Das Urteil ist nicht rechtskräftig. Der Kläger kann beim Bundessozialgericht die Revision einlegen. Wegen der grundsätzlichen Bedeutung der Sache hat der Senat die Revision zugelassen und auf die beabsichtigte Gesetzesänderung verwiesen, wonach der Weg in die Familienversicherung durch den Bezug einer Teilrente ausgeschlossen werden soll.

Die schriftliche Begründung der Entscheidung liegt bereits vor. Sie wird als Anhang zu dieser Pressemitteilung auf der Internetseite des Landessozialgerichts veröffentlicht.

Zum rechtlichen Hintergrund

Rentner, die bei einer privaten Krankenversicherung versichert sind, können nur unter sehr engen Voraussetzungen in die – meist deutlich günstigere – gesetzliche Krankenversicherung wechseln.

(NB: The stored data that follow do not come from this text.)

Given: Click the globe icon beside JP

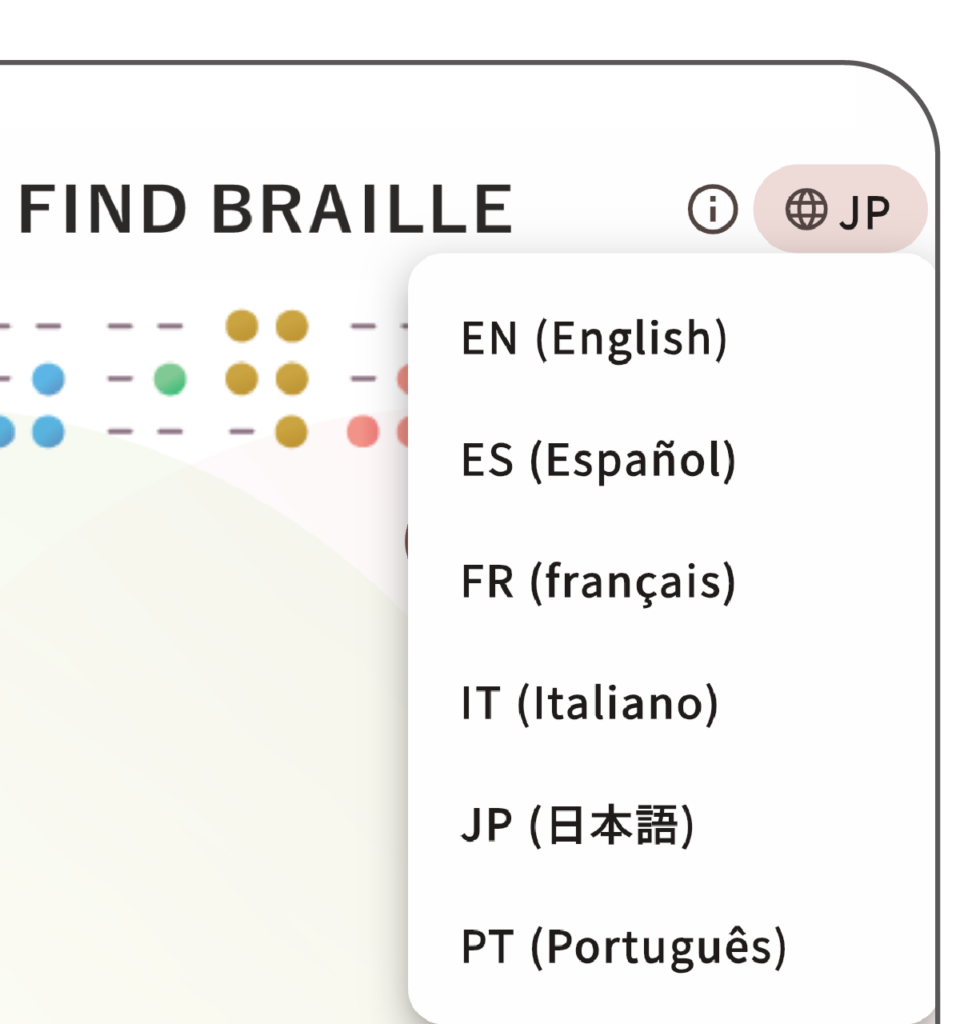Looking at the screenshot, I should (806, 209).
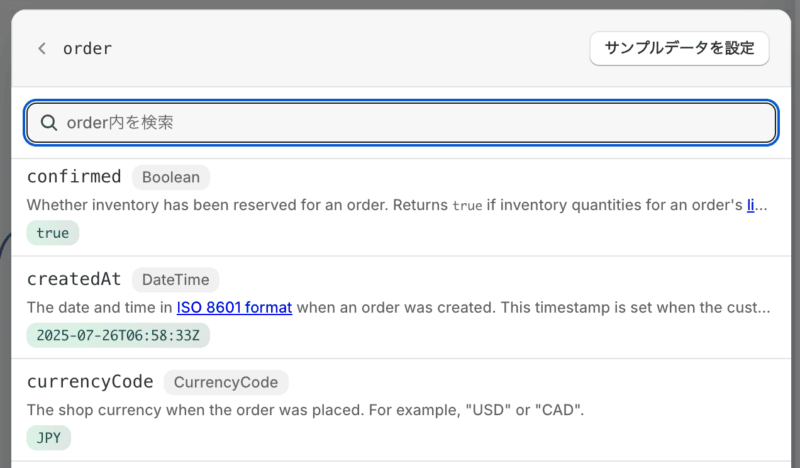Select the currencyCode field name
800x468 pixels.
point(90,382)
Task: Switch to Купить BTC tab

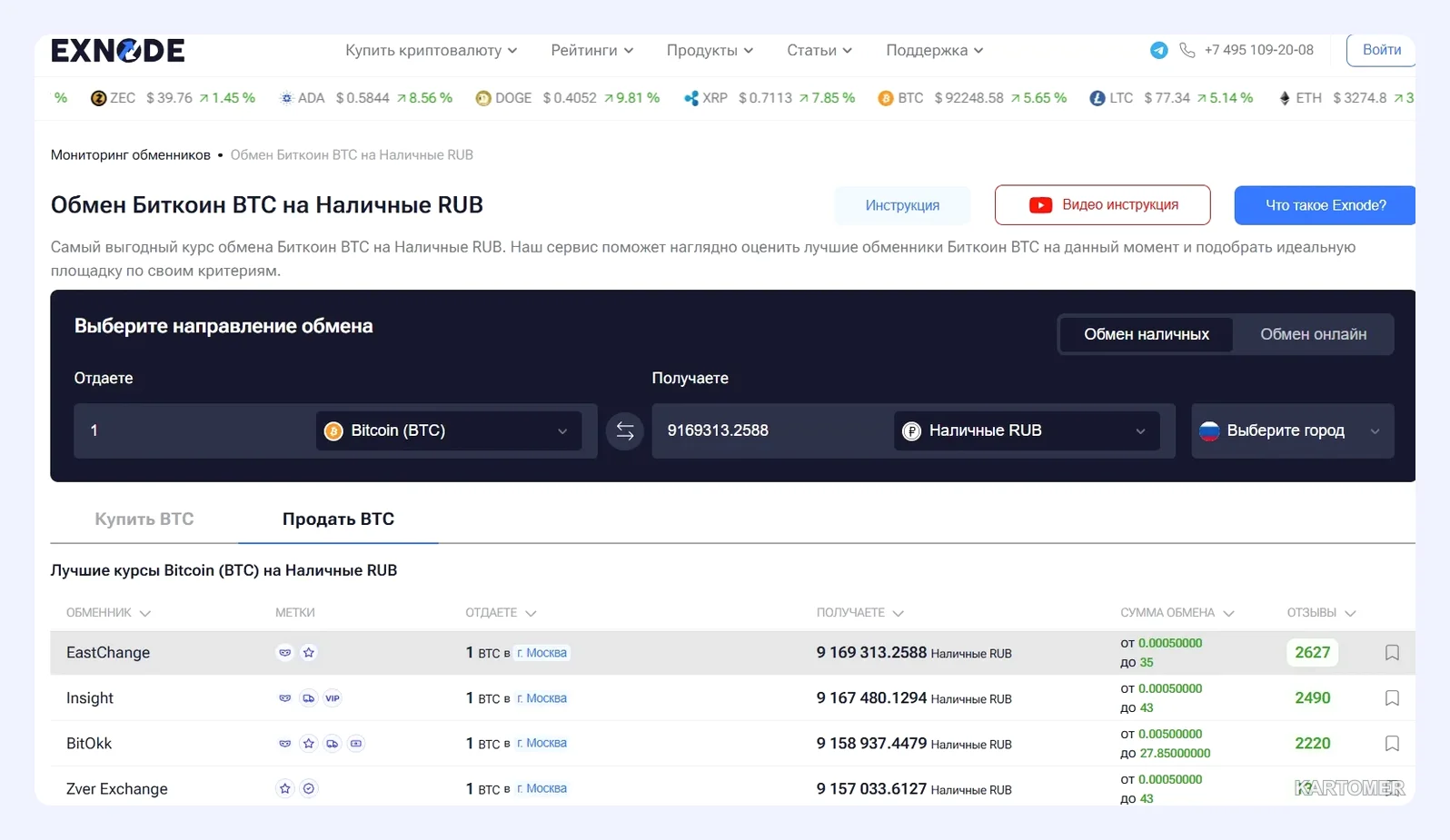Action: 144,519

In der gesetzlichen Krankenversicherung können Ehegatten, Lebenspartner und Kinder unter bestimmten Umständen beitragsfrei mitversichert werden (§ 10 SGB V). Das versicherte Mitglied muss den Angehörigen lediglich bei seiner Krankenkasse anmelden, damit dieser Leistungen der gesetzlichen Krankenkasse in Anspruch nehmen kann. Familienversicherte Angehörige dürfen jedoch nur geringe Einnahmen haben (im Jahr 2024 monatlich maximal 505 Euro, bei Ausübung einer geringfügigen Beschäftigung maximal 538 Euro im Monat). Die Wahl einer Teilrente (§ 42 Abs. 1 SGB VI) ermöglicht es Rentnerinnen und Rentnern, selbst die monatliche Rentenhöhe zu bestimmen.

Nach dem Ende der Familienversicherung setzt sich der Krankenversicherungsschutz als gesetzliche Krankenversicherung fort (§ 188 Abs. 4 SGB V).

Eine Familienversicherung gibt es in der privaten Krankenversicherung nicht. Hier müssen Familienangehörige mit einem zusätzlichen Vertrag selbst versichert werden.